## Exercise objective
Comb through the entries for "breadcrumb" and pull out each line that holds it.

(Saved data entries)

···

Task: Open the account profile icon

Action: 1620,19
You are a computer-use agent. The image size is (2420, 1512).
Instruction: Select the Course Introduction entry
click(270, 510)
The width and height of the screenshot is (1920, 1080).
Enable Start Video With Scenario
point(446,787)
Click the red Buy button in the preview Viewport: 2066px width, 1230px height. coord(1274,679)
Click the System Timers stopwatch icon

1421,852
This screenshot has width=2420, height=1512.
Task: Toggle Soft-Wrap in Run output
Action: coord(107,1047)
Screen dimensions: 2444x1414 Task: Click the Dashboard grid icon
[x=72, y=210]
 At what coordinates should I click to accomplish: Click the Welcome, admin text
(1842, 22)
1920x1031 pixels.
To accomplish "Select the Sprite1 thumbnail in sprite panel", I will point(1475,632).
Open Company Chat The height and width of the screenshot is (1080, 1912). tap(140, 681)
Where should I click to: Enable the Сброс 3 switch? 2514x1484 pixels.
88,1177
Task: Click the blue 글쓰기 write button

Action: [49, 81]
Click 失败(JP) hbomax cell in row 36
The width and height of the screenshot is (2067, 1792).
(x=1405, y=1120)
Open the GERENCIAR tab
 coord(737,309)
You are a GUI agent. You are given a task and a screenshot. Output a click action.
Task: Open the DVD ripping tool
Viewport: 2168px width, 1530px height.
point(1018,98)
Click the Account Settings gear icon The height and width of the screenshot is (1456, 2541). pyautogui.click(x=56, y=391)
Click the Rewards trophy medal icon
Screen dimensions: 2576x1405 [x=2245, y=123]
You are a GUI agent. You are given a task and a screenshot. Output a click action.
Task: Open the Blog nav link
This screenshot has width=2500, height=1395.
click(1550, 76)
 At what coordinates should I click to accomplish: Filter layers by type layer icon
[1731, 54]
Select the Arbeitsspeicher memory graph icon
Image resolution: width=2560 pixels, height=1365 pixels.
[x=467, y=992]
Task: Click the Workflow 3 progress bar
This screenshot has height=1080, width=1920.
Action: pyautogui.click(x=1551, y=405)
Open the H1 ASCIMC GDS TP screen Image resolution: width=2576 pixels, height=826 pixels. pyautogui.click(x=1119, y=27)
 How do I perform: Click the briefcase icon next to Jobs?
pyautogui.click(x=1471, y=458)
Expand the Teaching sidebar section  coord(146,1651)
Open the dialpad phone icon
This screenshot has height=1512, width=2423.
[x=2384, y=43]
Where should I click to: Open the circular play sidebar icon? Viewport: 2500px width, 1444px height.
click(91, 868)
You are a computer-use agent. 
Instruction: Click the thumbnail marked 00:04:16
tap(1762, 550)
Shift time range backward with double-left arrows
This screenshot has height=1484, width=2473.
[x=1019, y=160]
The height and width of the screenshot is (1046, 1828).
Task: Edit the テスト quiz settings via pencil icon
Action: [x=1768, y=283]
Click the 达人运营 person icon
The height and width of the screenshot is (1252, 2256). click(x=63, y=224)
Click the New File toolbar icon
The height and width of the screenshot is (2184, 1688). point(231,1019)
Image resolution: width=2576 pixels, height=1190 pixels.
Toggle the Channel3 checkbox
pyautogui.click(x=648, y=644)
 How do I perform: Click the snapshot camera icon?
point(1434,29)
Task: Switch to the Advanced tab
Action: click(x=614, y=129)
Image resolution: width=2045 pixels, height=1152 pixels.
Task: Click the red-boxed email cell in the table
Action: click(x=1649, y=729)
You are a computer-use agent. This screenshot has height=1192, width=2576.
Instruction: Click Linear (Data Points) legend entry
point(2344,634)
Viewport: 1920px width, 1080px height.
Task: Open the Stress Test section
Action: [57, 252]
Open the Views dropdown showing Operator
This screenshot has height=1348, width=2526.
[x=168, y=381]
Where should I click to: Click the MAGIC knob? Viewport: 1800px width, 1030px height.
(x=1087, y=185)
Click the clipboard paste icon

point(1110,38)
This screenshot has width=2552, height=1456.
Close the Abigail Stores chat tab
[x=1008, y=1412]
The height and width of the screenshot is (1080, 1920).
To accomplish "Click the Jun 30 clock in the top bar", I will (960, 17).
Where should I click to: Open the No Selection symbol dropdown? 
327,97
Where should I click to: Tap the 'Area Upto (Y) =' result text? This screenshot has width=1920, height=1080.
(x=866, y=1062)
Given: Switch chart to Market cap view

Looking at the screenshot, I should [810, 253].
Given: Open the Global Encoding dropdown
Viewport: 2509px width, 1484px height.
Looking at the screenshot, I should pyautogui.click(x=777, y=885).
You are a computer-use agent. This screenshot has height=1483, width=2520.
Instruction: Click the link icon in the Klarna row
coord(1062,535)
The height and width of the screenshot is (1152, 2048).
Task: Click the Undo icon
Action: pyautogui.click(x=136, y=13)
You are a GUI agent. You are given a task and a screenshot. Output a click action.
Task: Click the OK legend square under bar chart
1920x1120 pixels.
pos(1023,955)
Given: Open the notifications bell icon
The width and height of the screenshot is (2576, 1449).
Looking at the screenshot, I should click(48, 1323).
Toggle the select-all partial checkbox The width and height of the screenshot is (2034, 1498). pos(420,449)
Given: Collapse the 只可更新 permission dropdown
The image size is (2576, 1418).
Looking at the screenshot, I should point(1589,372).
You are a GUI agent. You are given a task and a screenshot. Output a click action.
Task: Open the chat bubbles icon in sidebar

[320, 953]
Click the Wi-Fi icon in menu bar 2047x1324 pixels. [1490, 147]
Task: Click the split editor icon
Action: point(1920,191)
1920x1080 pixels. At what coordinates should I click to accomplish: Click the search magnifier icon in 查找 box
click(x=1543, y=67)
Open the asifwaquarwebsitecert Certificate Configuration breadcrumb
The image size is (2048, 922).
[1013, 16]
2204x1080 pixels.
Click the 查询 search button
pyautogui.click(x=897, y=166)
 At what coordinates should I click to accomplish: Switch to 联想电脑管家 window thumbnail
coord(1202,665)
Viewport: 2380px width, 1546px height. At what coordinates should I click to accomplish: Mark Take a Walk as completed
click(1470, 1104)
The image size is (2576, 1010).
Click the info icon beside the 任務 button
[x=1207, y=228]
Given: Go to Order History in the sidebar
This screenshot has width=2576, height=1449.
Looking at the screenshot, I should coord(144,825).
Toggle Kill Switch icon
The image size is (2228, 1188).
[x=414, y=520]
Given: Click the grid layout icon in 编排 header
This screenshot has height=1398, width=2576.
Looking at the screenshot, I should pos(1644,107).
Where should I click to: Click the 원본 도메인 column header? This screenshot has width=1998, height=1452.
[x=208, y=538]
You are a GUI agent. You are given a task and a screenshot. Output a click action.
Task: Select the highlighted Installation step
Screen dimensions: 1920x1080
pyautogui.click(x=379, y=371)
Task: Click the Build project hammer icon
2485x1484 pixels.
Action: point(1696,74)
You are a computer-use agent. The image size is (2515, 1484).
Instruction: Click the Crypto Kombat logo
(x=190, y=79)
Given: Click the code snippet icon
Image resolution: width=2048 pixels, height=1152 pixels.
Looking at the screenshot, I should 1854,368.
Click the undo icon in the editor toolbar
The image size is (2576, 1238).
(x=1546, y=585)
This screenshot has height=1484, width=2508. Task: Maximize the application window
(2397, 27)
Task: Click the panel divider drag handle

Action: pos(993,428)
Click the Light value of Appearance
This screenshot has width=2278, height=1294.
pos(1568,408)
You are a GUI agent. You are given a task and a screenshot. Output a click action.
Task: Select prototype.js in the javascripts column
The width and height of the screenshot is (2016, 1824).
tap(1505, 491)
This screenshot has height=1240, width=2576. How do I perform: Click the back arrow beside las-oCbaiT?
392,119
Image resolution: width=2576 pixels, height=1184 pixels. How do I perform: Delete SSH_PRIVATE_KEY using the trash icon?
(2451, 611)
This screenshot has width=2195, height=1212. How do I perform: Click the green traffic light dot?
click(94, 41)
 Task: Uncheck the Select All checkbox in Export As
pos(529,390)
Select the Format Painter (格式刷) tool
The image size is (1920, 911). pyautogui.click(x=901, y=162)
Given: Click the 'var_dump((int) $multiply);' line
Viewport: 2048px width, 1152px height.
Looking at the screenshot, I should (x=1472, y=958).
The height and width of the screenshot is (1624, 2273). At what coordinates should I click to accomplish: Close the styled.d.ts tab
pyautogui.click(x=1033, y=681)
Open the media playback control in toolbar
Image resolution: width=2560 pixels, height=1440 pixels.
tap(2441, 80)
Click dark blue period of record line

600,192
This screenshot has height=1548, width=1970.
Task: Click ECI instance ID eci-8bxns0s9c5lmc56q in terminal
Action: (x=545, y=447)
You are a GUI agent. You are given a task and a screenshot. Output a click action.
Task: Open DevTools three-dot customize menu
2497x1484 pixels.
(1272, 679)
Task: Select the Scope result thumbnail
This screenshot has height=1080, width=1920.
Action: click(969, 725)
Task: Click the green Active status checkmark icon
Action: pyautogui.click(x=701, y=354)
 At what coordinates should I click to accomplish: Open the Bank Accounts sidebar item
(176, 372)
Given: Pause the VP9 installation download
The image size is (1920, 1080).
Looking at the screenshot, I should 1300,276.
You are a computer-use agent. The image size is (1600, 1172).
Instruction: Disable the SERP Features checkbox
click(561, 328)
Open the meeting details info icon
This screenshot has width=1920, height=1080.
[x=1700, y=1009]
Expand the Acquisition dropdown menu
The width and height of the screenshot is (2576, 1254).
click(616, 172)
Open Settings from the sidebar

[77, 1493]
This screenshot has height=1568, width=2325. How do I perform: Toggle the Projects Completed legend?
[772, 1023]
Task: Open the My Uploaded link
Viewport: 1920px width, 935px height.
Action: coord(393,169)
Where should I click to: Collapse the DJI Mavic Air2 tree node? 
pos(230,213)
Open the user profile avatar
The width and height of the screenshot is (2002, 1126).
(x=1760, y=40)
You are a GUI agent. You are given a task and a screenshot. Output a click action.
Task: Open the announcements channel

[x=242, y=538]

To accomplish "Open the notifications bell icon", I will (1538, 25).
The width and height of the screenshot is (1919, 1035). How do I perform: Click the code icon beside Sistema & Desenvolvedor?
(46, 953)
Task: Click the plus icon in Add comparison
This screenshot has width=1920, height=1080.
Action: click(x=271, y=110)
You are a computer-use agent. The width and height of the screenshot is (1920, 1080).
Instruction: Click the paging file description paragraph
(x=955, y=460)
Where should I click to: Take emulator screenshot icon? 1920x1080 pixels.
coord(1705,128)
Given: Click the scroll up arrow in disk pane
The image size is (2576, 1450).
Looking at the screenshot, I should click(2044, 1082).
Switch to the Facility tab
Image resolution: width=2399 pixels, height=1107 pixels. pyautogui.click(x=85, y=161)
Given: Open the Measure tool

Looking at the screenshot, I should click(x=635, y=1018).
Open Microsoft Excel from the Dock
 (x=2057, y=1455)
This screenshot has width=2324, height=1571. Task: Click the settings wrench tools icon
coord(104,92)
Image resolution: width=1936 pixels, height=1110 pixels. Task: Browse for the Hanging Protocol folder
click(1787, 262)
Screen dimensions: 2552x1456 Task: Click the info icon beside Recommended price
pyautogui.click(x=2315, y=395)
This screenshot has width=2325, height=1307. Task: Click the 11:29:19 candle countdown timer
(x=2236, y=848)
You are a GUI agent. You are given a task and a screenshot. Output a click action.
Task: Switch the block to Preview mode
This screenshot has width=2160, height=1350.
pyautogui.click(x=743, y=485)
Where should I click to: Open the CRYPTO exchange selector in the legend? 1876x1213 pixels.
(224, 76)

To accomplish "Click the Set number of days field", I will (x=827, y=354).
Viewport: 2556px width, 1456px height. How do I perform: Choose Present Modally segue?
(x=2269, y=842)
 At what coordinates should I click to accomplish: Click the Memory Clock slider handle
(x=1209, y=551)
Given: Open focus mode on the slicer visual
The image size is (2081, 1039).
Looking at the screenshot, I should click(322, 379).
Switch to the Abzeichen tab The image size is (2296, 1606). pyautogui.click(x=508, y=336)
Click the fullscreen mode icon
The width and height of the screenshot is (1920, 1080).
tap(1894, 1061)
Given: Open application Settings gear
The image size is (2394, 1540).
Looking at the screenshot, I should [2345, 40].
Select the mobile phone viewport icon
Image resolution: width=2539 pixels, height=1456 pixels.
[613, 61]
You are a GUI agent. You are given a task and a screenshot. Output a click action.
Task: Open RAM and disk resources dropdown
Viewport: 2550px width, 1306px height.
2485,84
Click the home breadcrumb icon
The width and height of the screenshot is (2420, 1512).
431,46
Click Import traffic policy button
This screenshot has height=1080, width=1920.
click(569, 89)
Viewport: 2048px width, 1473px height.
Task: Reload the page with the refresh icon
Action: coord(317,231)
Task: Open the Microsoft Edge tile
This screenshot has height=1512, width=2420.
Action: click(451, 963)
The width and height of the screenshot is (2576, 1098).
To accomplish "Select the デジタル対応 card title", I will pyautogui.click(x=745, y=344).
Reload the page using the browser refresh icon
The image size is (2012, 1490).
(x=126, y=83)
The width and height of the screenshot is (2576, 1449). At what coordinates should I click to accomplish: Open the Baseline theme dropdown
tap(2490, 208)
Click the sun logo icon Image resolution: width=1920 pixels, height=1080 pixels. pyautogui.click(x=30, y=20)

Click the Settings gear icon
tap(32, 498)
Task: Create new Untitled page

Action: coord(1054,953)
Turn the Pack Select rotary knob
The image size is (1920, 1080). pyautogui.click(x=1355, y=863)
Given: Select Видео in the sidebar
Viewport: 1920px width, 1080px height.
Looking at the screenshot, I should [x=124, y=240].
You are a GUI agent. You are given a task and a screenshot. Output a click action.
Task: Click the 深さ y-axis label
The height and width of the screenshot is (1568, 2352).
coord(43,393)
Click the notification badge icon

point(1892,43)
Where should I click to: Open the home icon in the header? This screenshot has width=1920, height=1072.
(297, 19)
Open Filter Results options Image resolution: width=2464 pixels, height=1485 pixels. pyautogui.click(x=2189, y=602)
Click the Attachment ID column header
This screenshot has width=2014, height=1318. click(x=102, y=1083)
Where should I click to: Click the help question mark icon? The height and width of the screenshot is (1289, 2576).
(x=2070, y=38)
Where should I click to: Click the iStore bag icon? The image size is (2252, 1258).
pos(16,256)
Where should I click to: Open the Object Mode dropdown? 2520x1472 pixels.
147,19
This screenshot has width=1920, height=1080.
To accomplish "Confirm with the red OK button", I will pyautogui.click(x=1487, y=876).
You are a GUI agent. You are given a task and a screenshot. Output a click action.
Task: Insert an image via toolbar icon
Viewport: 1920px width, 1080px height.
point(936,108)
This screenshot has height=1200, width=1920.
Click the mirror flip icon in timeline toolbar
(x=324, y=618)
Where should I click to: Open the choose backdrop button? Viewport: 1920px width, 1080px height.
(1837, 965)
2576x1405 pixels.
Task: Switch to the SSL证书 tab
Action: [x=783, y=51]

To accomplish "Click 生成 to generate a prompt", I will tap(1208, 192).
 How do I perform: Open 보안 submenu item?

···

## Result of this exercise
Open the asifwaquarwebsitecert Certificate Configuration breadcrumb
Click the home breadcrumb icon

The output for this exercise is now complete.